In the 6 years since Susan was found guilty of murder, I am just now beginning to understand the silent devastation of mental illness. Obviously, I have to accept that Susan was responsible for the deaths of her children. But where does responsibility lie for what happened along the way that got her in that mental shape?

This book is a quest for understanding--for myself and for others.

 

 

Later on an author by the name of Don Davis in 1997 wrote a book entitled Hush Little Babies: The True Story Of A Mother Who Murdered Her Own in which both the lives of Linda and Susan were told. Linda remains grieved, it is said, over the circumstances of her life and that of her daughter, Susan. As of the last report of the family, it was said the members remain silent about the case these days.

 




Lionel Dahmer, father of serial killer Jeffrey Dahmer, has written his story as well, simply titled A Father’s Story. The contents of the book are described like this:

A Father's Story' chronicles Lionel Dahmer's reflections and reminiscences of his son, Jeffrey, a serial killer. Despite the gory crimes committed by his son, the elder Dahmer finds it hard to judge Jeffrey the way his accusers have. The worst imaginable nightmare for most parents is to discover that one of their children has been murdered. For Lionel Dahmer, the discovery that Jeffrey Dahmer, his son, had murdered so many other people's children is what has turned his life into an unimaginable nightmare. Arrested at his Milwaukee apartment in 1991 and sentenced to 957 years in prison, Jeffrey Dahmer had taken the lives of seventeen men,

 

Some authors have discussed Lionel Dahmer’s book and the confusions he relates and have declared that in many ways, Jeffrey Dahmer was his father’s son. Those stories that will likely continue are sure to continue the pain of Dahmer’s family.

 




 Cindy and George Anthony stand in the same place as other parents with a daughter accused of killing the granddaughter they loved, and having to face a trial in that court of public opinion and the one their daughter Casey must face on charges of killing her child.
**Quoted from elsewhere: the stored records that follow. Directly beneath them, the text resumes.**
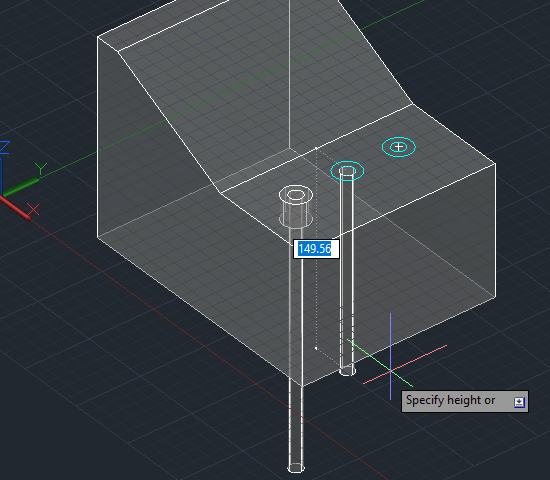Select the green Y-axis arm of UCS icon

click(21, 187)
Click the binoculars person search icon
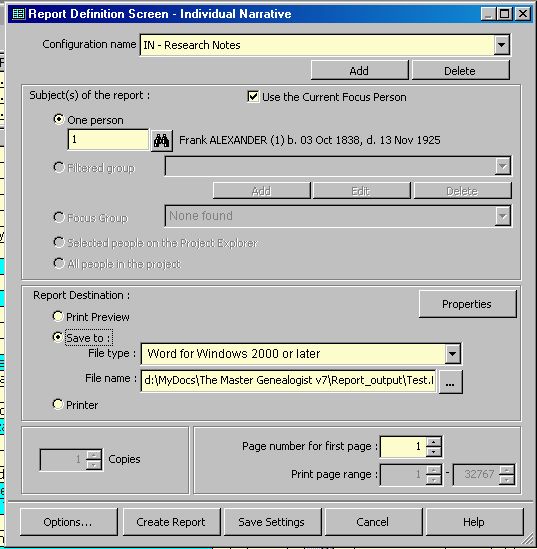Screen dimensions: 537x549 (161, 140)
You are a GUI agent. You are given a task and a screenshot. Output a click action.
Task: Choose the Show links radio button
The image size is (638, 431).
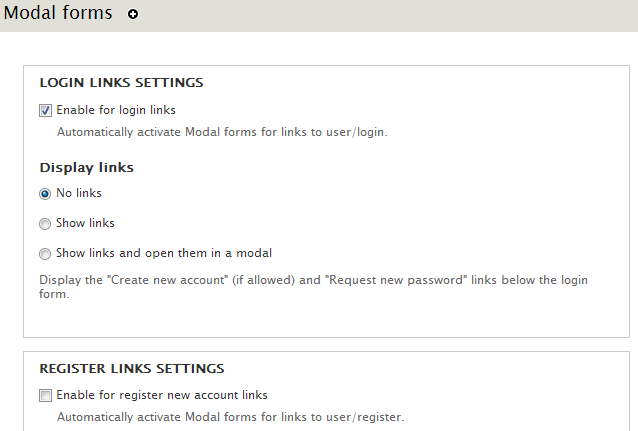tap(45, 224)
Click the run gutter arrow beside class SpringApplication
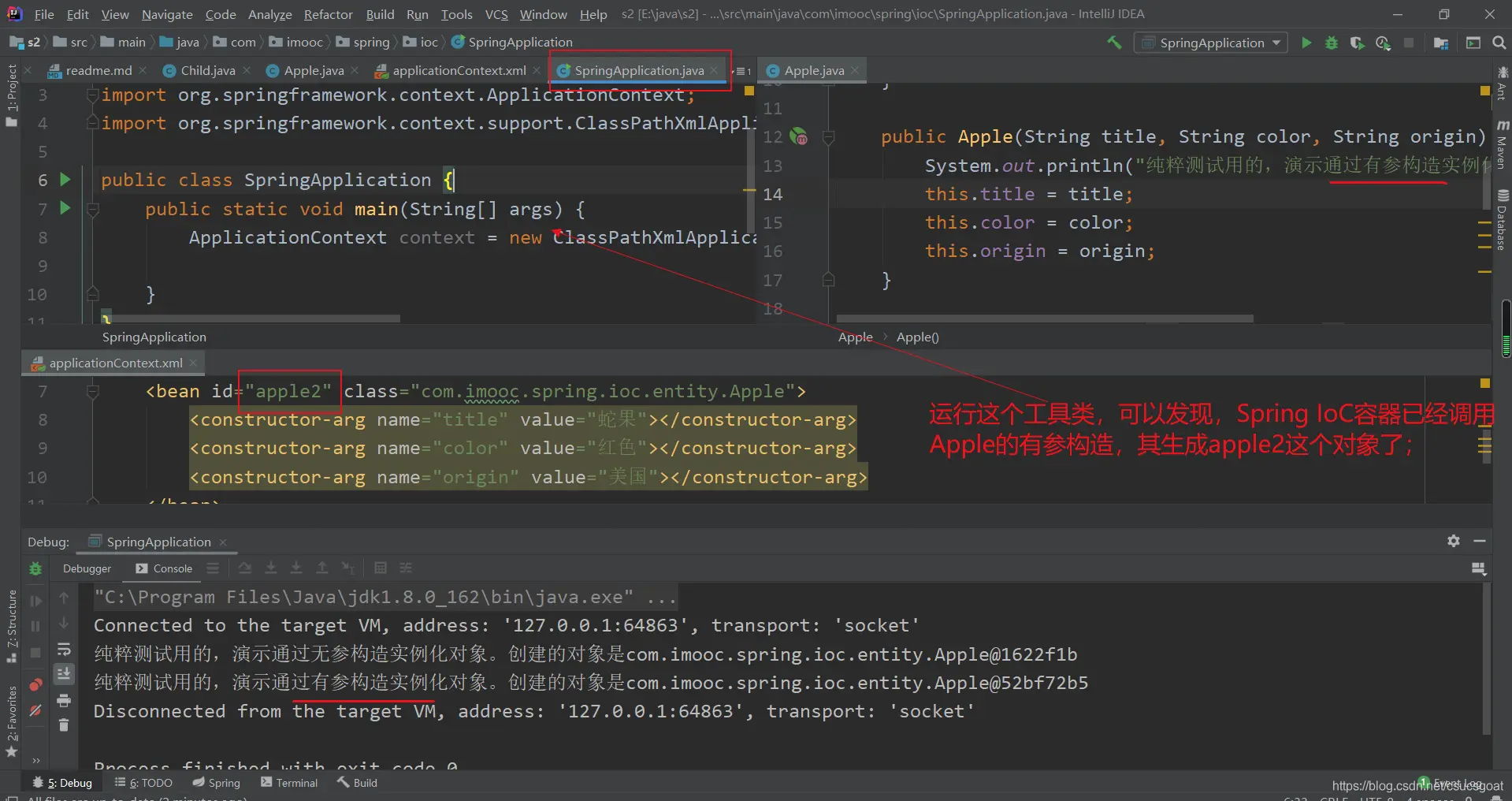1512x801 pixels. [x=65, y=180]
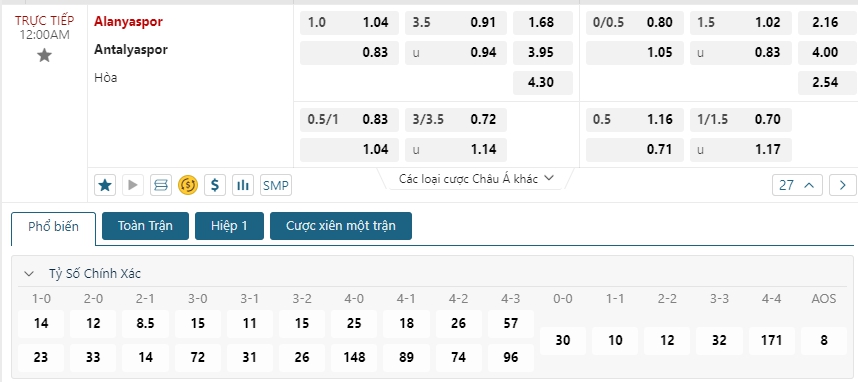Viewport: 858px width, 382px height.
Task: Click the Alanyaspor team name
Action: pyautogui.click(x=128, y=22)
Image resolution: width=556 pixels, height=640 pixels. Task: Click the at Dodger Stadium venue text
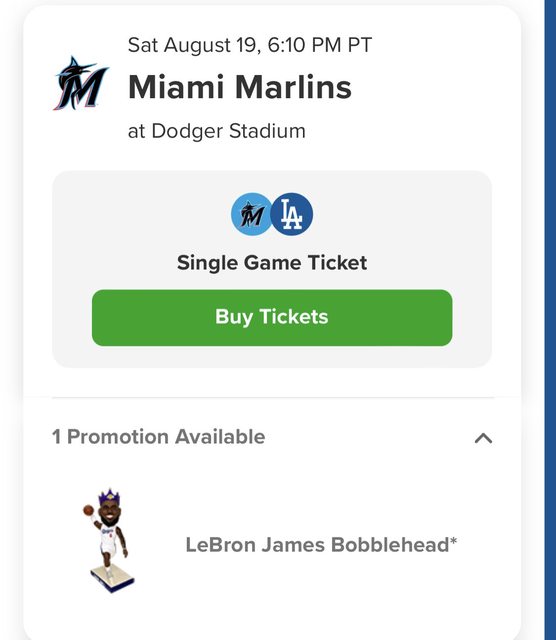click(x=217, y=131)
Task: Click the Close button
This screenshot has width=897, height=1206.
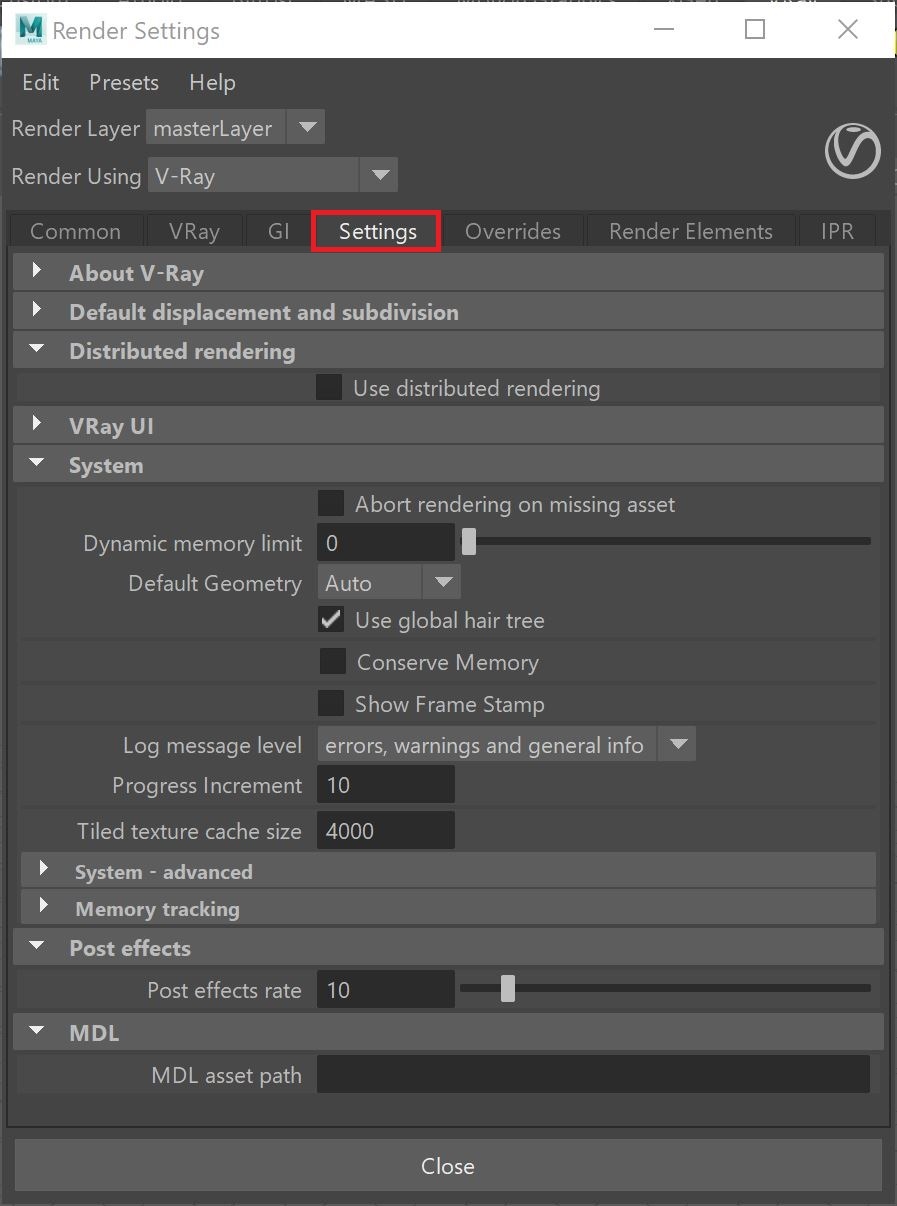Action: tap(448, 1166)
The family of Amanda Knox has an especially painful situation, as relayed by the press regularly.  The publicity is said to be painful, and the family is appealing Amanda Knox conviction.  But the court in Italy has been reported as stern and considering adding years to Amanda's sentence because of claims both she and her parents defamed the court. Amanda Knox was found guilty of killing her roommate in Italy and is serving a 26-year sentence for the crime.

 

The public, as with other cases, is likely to be confused as they vacillate between concern for these parents and grandparents and problems concerning any issues the prosecution finds related to them. It won’t be easy for these families in the future, as the cases of other parents have painfully shown.


 

 

Brad Conway, the attorney who has represented George and Cindy Anthony, told Meredith Viera on the Today Show more than one year ago that the Anthony's stand by their daughter but had not visited her for months and won't as long as they have to be watched and recorded during each visit.  They are reported to have conflicts and grief regarding the events surrounding their daughter and the death of their granddaughter.

 


 

It is those conflicts, that grief, and those memories families must weigh, as discussed in the cases of Gacey and Jones today on the Oprah show.